Once on the plane, Abdulmutallab walked to seat 19A, next to the wing, and above the fuel tank, apparently choosing the location to maximize the chances of bringing the plane down.
He wanted to blow up the plane over the airport so investigators would find evidence that it was terrorism, the sources said. He went into action just before landing, going to the bathroom and staying there for 20 minutes.
He came back to his seat complaining of a stomachache and covered himself with a blanket. Soon, passengers started noticing fire emitting from his pants.
"There was a bang," passenger Elias Fawaz recalled. "Sounded at first like a balloon went off."

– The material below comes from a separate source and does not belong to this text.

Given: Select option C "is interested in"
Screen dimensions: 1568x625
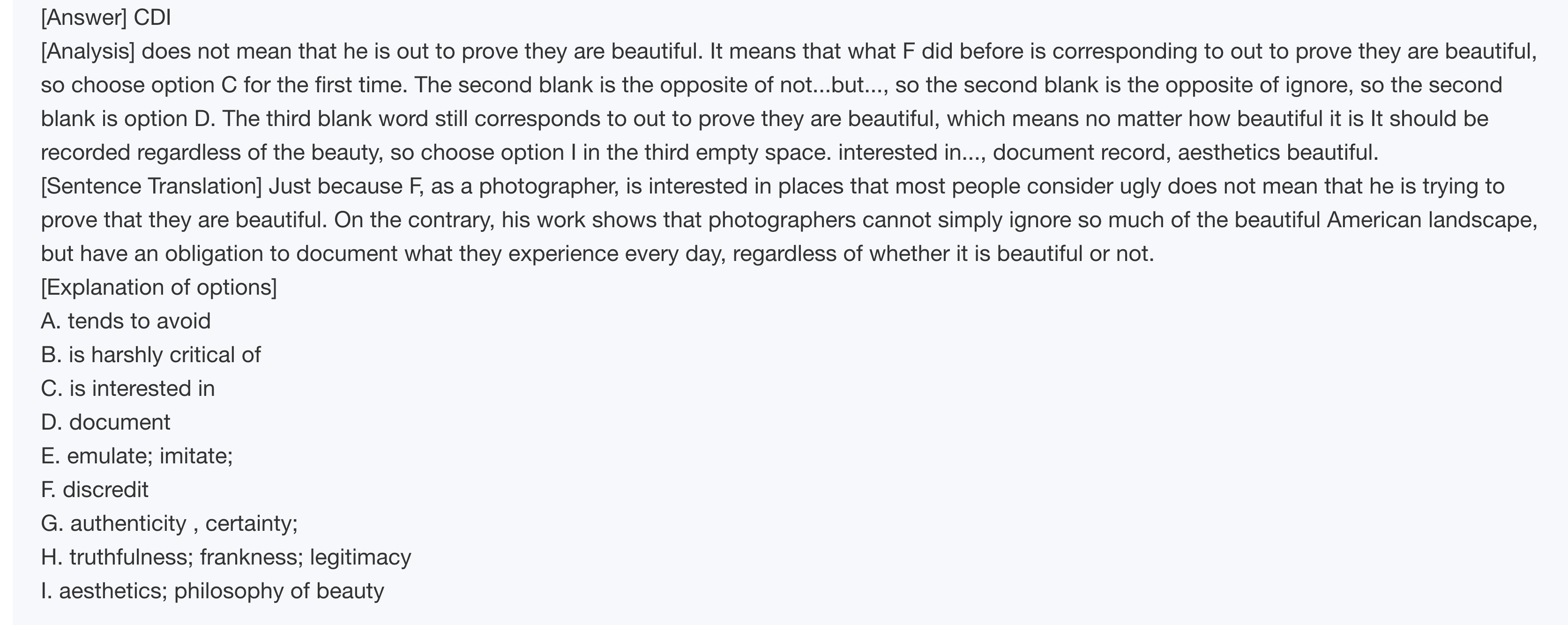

As Abdulmutallab was trying to detonate the bomb in his lap, the wall of the plane caught fire, passengers said.
"I'm sitting here, the flames were leaping up at least this high," said Daniel Huisinga, putting his hands above his head.
The Nigerian national had packed 80 grams of the explosive pentaerythritol tetranitrate, or PETN, the same kind that shoe-bomber Richard Reid used, but even more powerful. But the explosives sewn into Abdulmutallab's underwear failed to ignite, and passengers subdued Abdulmutallab.

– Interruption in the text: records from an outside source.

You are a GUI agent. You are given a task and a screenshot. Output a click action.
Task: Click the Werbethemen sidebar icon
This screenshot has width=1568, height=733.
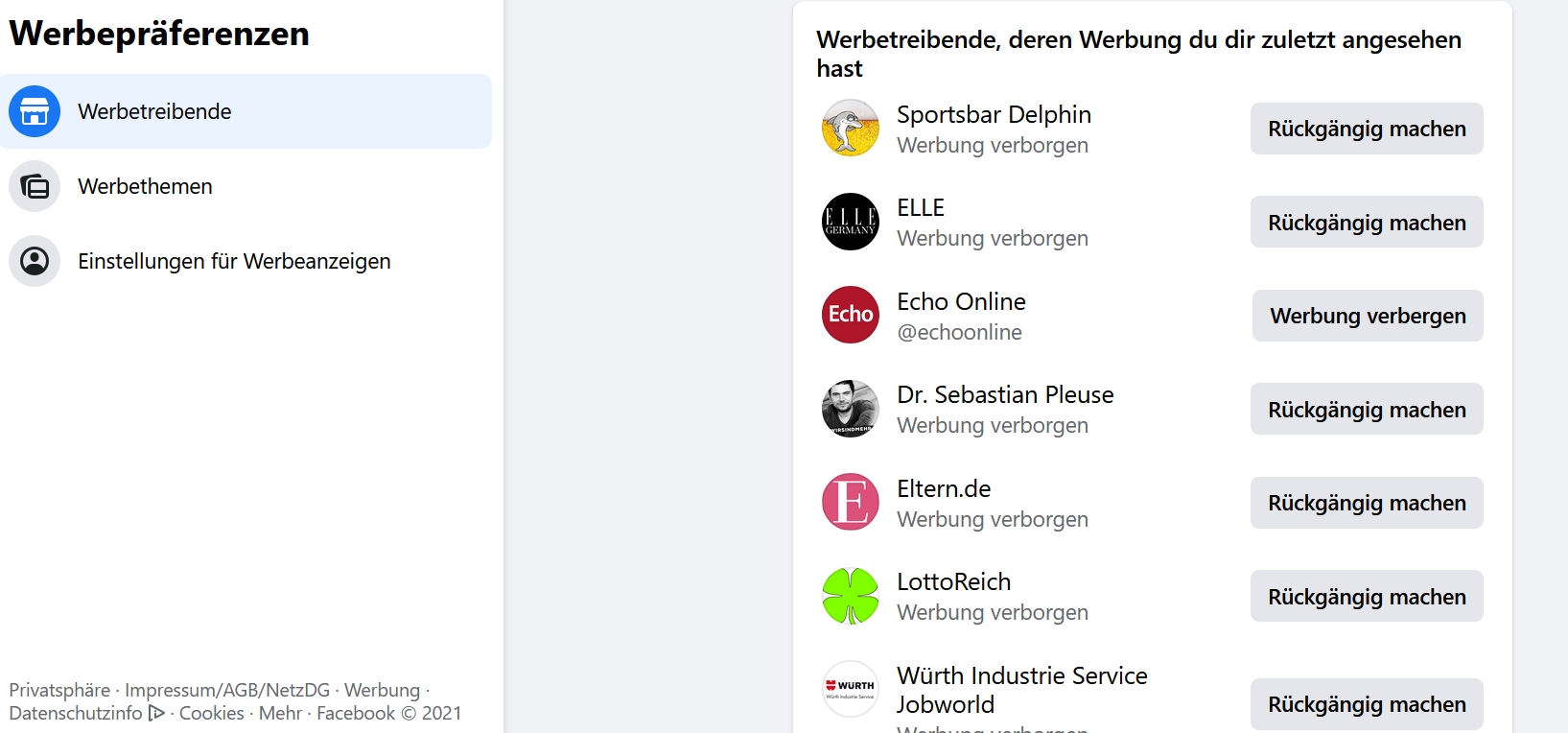point(35,186)
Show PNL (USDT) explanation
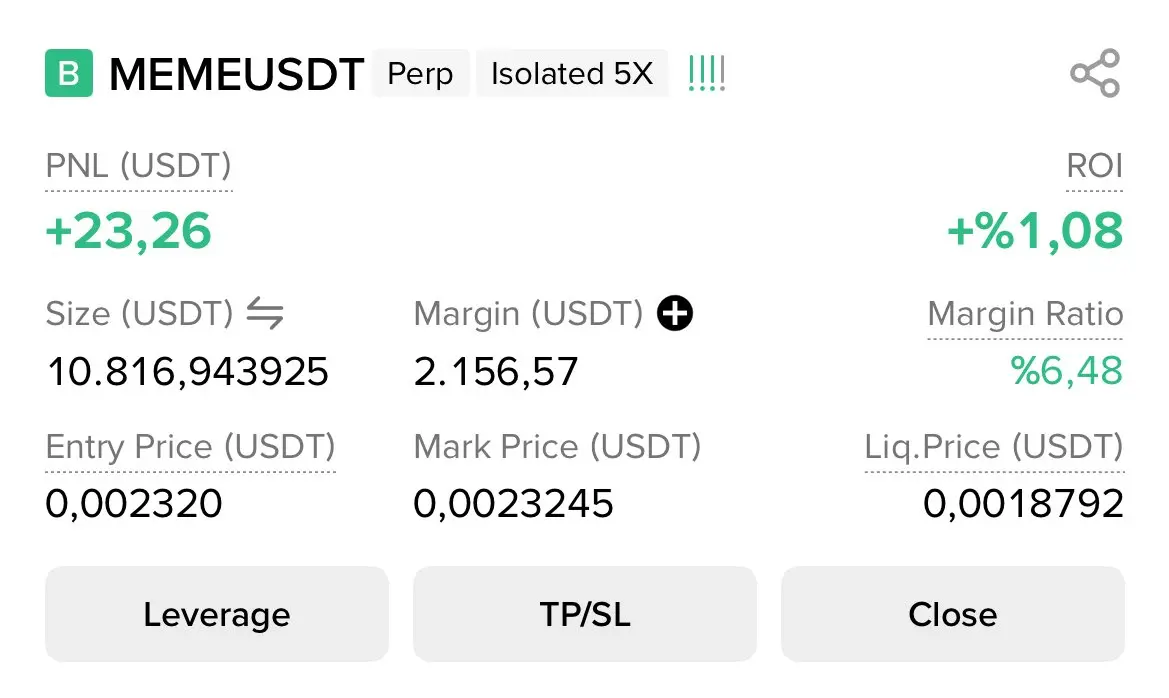This screenshot has height=698, width=1169. [139, 166]

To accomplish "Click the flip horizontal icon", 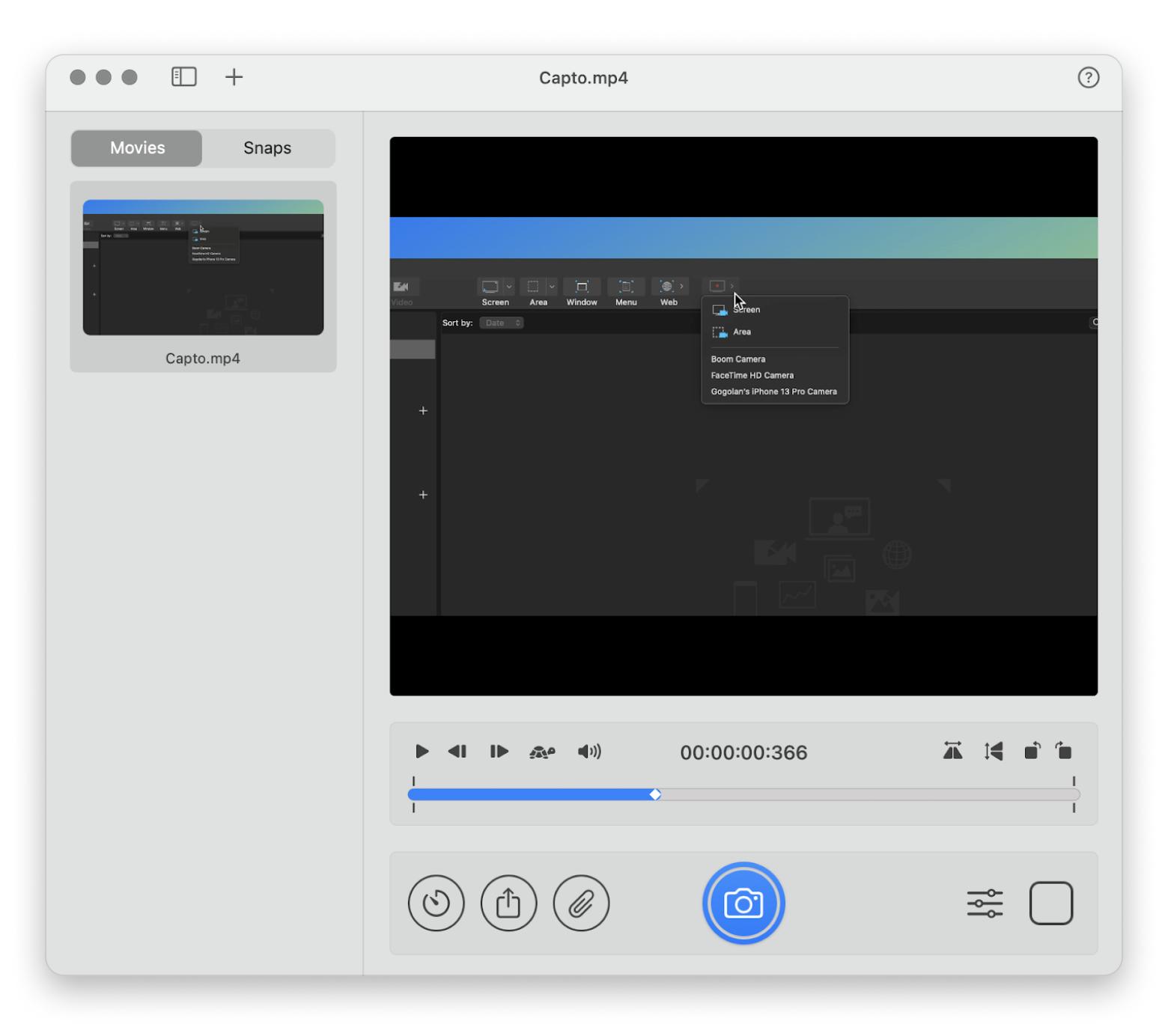I will 952,751.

One passenger recalled the flight attendant's emotional announcement when the nightmare was over.
"He was just shaking and crying in the speaker, saying, 'The situation is taken care of, the fire is out,'" passenger Richelle Keepman said.
Napolitano said the administration is beginning to deploy new technology at airports.

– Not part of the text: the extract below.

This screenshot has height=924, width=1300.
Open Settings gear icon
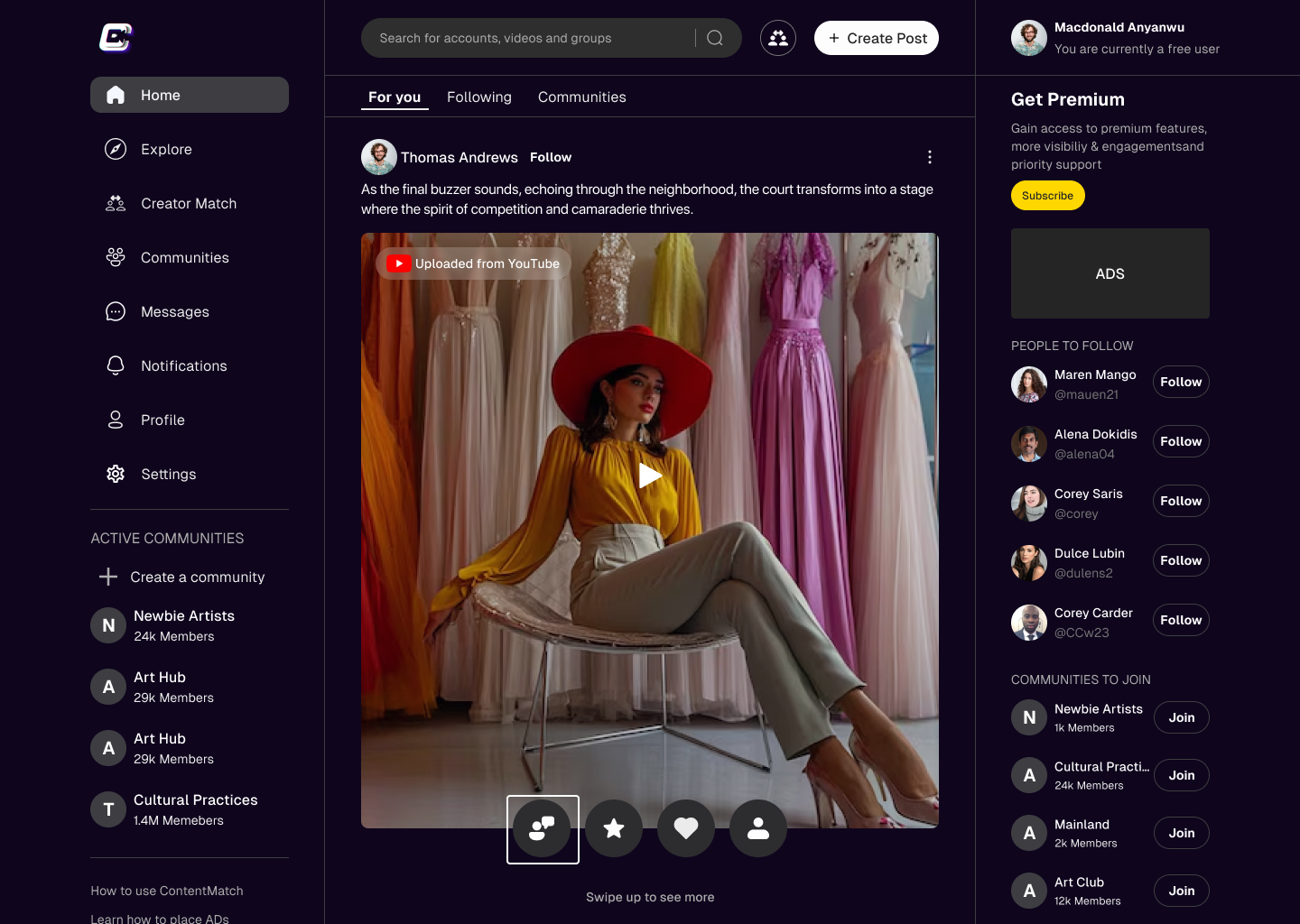[x=116, y=474]

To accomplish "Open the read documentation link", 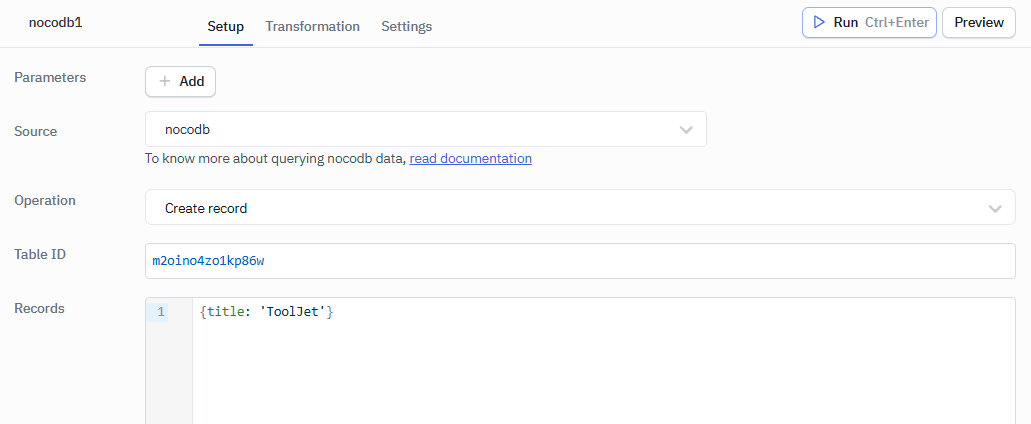I will click(x=470, y=158).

"There will be lessons learned that we deal with and fix. And that process is ongoing, and as you might imagine, it's ongoing at lightning speed," she said on "GMA." "We are going to get to the bottom of this."
Some experts said while the United States already has new technology to combat this issue, it's not available nationwide, and it's very expensive and considered by some to be intrusive.
"Fewer than 5 percent of the screening posts at airports have the technology necessary to find this sort of thing. The technology exists, but it costs a lot of money, and it's very intrusive and some people think that it invades their privacy," ABC News consultant and former counterterrorism official Richard Clarke said on "GMA." "If we had this expensive, intrusive equipment at all screening posts, we might have been able to stop this."
Abdulmutallab's family had warned U.S. authorities of the increased radicalization of their son, a student at a London university until 2008. His father, a former Nigerian banker, had become concerned about his son's disappearance and lack of communication while studying abroad. He first contacted Nigerian security agencies about two months ago, and then some foreign security agencies about a month and a half ago, to seek assistance in finding and returning him home.
"It was while we were waiting for the outcome of their investigation that we arose to the shocking news of that day," the family said in a statement. "The disappearance and cessation of communication which got his mother and father concerned to report to the security agencies are completely out of character and a very recent development, as before then, from very early childhood, Farouk, to the best of parental monitoring, had never shown any attitude, conduct or association that would give concern. As soon as concern arose, very recently, his parents reported it and sought help."